7. Precisava, ancora, che il Bill of lading non era affatto dirimente, poiché tali documenti integravano la prova che la merce, esaurita l’operazione doganale, risultava caricata sul vettore marittimo. Evidenziava che le motivazioni esposte nell’atto di appello avevano equivocato sulla natura e sulla conseguente efficacia probatoria degli atti richiamati, sovvertendo la lineare ricostruzione delle operazioni che si ricavava dall’esame della documentazione relativa alla cessione ed al trasporto della merce. Affermava, infine, che era stata correttamente applicata la regola in tema di soccombenza rispetto alle spese processuali.
8. L’Agenzia delle Entrate ha proposto ricorso per Cassazione, affidato a tre motivi, al quale ha resistito la società contribuente con controricorso e memoria.
Motivi della decisione
9. Con il primo motivo l’Agenzia ha dedotto la violazione e falsa applicazione dell’art.112 c.p.c., in relazione agli artt.8 d.p.r.n.633/72 e 360 comma 1 n.4 c.p.c.

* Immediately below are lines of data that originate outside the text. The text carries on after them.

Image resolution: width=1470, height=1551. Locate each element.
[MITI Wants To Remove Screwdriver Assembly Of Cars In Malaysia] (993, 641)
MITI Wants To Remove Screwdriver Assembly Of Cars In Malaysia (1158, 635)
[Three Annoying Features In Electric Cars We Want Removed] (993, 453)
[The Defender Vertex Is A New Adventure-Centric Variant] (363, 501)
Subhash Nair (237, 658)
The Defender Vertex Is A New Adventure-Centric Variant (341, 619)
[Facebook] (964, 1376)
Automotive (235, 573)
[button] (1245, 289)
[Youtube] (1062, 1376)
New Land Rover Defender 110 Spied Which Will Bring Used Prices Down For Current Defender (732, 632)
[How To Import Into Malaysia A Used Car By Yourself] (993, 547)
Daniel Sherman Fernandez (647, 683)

Secondo l’Agenzia la motivazione della sentenza non consentiva di ripercorrere l’iter logico seguito per giungere all’annullamento dell’avviso di accertamento, integrandosi un’ipotesi di omessa pronunzia. Benché, infatti, dagli accertamenti compiuti fosse emerso che era stata la S., cessionario nazionale delle operazioni di esportazione in regime triangolare, a curare in prima persona il trasporto, commissionandolo direttamente alla casa di spedizione, con la quale aveva mantenuto i rapporti in via di esclusiva, la Commissione tributaria di secondo grado di Trento aveva, invece, ritenuto che le operazioni erano state curate dalla cedente.
Chiariva che la vendita alla S. non poteva essere considerata cessione triangolare non imponibile ai fini IVA, in quanto sia il trasporto che la spedizione all’estero erano state curate direttamente dal cessionario. La sentenza impugnata aveva disatteso la specifica contestazione dell’amministrazione relativa al fatto che la C. non aveva documenti che provavano la triangolazione.

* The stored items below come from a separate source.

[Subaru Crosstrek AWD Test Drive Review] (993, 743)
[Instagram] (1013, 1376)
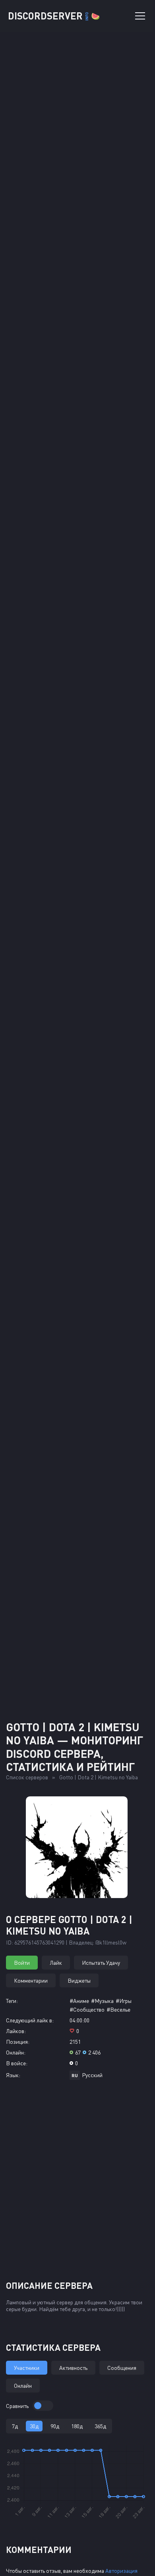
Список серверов (27, 1777)
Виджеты (79, 1980)
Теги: (12, 2000)
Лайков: (16, 2031)
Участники (26, 2367)
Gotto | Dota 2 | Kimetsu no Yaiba (98, 1777)
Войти (22, 1962)
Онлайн (23, 2385)
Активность (73, 2367)
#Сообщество (87, 2009)
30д (34, 2426)
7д (15, 2426)
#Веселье (118, 2009)
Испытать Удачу (101, 1962)
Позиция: (17, 2041)
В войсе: (16, 2063)
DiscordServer (54, 15)
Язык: (13, 2075)
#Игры (124, 2000)
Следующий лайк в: (30, 2020)
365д (100, 2426)
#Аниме (79, 2000)
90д (54, 2426)
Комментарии (31, 1980)
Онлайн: (15, 2052)
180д (77, 2426)
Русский (92, 2075)
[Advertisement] (77, 1627)
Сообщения (121, 2367)
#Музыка (102, 2000)
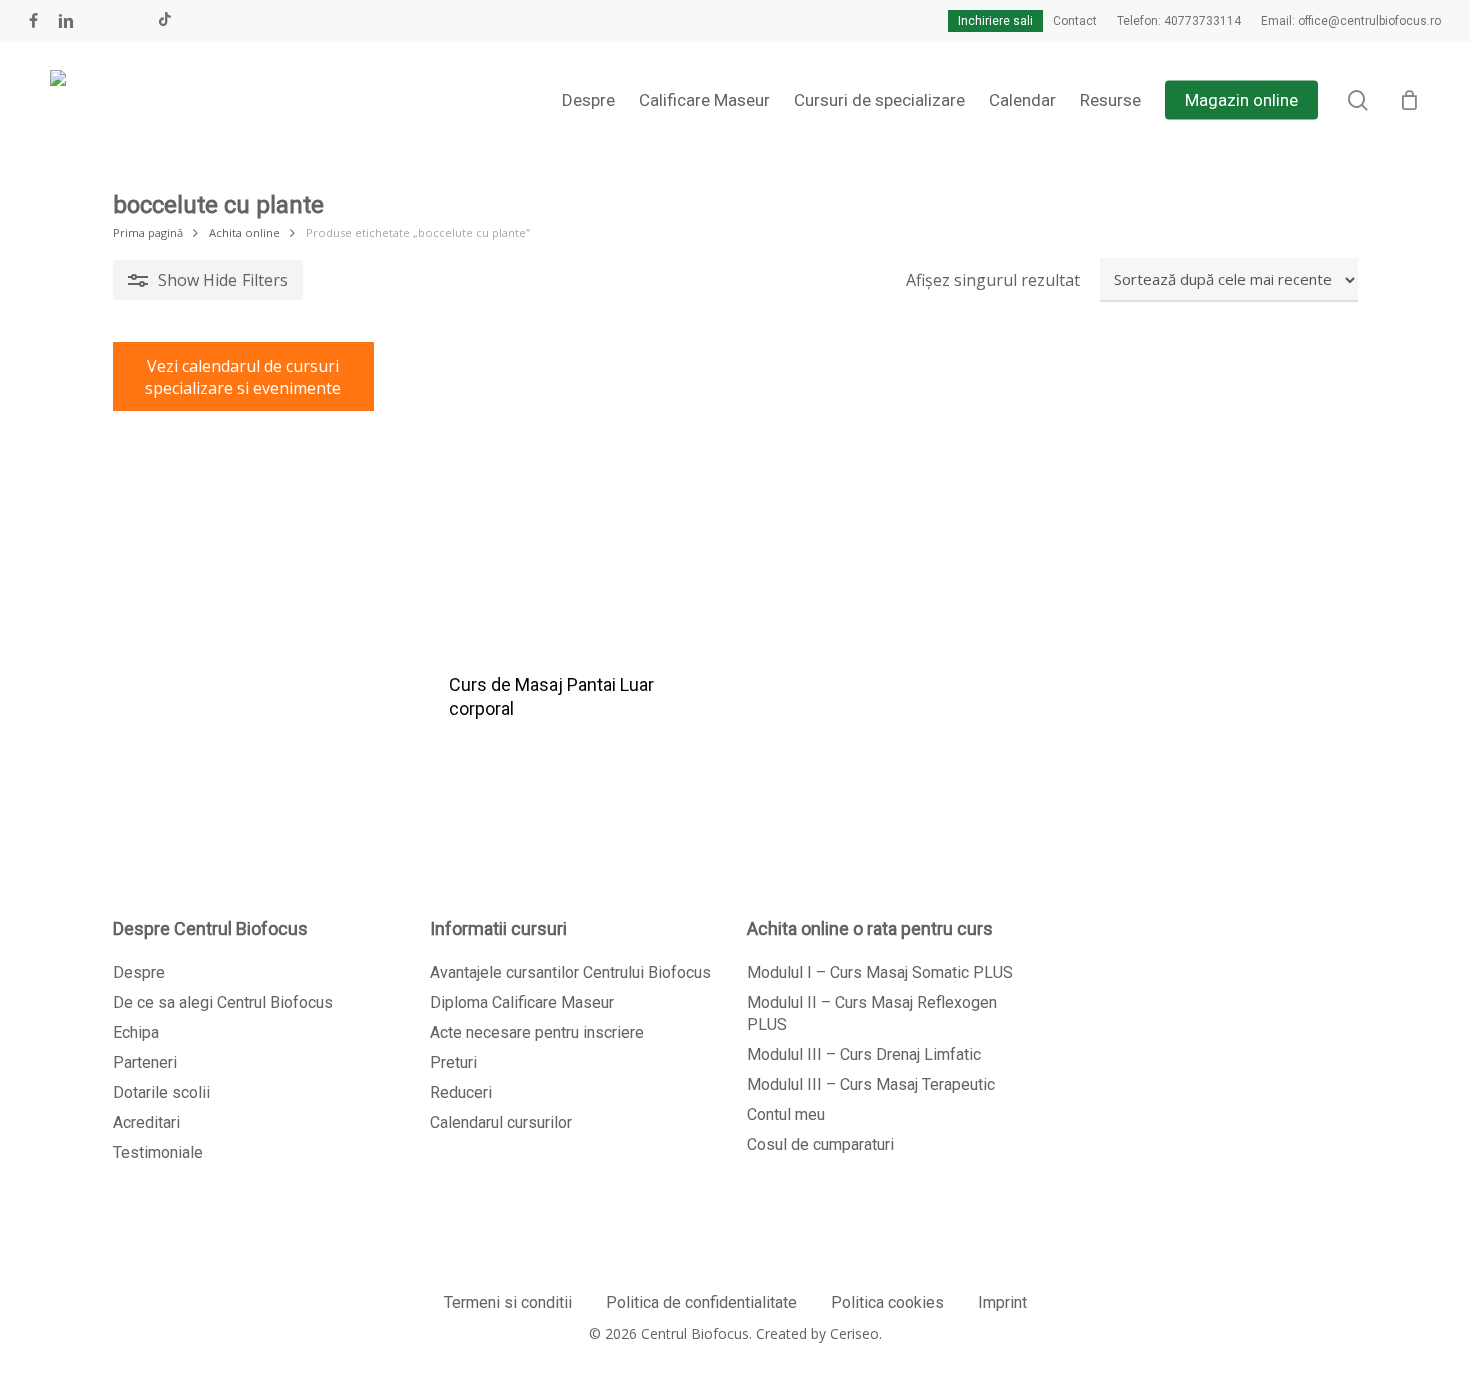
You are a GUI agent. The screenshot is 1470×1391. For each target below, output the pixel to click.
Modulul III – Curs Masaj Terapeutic (871, 1084)
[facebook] (33, 21)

10. Con il secondo motivo l’Agenzia ha dedotto la violazione e falsa applicazione dell’art.8 d.p.r.n.633/72, in relazione all’art.360 comma 1 n.3 c.p.c., avendo la Commissione tributaria di secondo grado di Trento erroneamente inquadrato i fatti oggetto della contestazione. Evidenziava che per fruire del beneficio dell’esenzione IVA era necessario che la seconda cessione dei beni -originariamente acquistati dal primo cedente in Italia- fosse eseguita con il trasporto e la spedizione a cura del primo cedente anche se su incarico dell’acquirente intermedio. In definitiva, requisito indefettibile per l’operatività dell’anzidetto meccanismo era rappresentato dal fatto che fosse il primo cedente, in qualità di mittente, a curare il trasporto e ad emettere il documento di accompagnamento nel quale doveva essere indicato il destinatario e il luogo di destinazione. Nel caso concreto, per contro, dalla documentazione esibita era emerso che il cessionario aveva curato in proprio la spedizione nel paese terzo (Siria) delle merci vendute dalla C., nemmeno avendo la predetta fornito la prova di avere direttamente provveduto al trasporto della merce. Per di più i documenti di trasporto della merce verso il paese terzo erano stati stipulati dalla cessionaria. Aggiungeva che nel corso dei due gradi di giudizio l’amministrazione aveva sempre eccepito che dalla documentazione esibita non era stata provata la cessione triangolare e contestato che le merci spedite dal primo cedente fossero uscite dall’Italia, ma che a fronte di tali contestazioni la sentenza impugnata aveva apoditticamente affermato l’esistenza della fattispecie disciplinata dall’art.8 cit., disattendendo i motivi specifici proposti dall’ufficio.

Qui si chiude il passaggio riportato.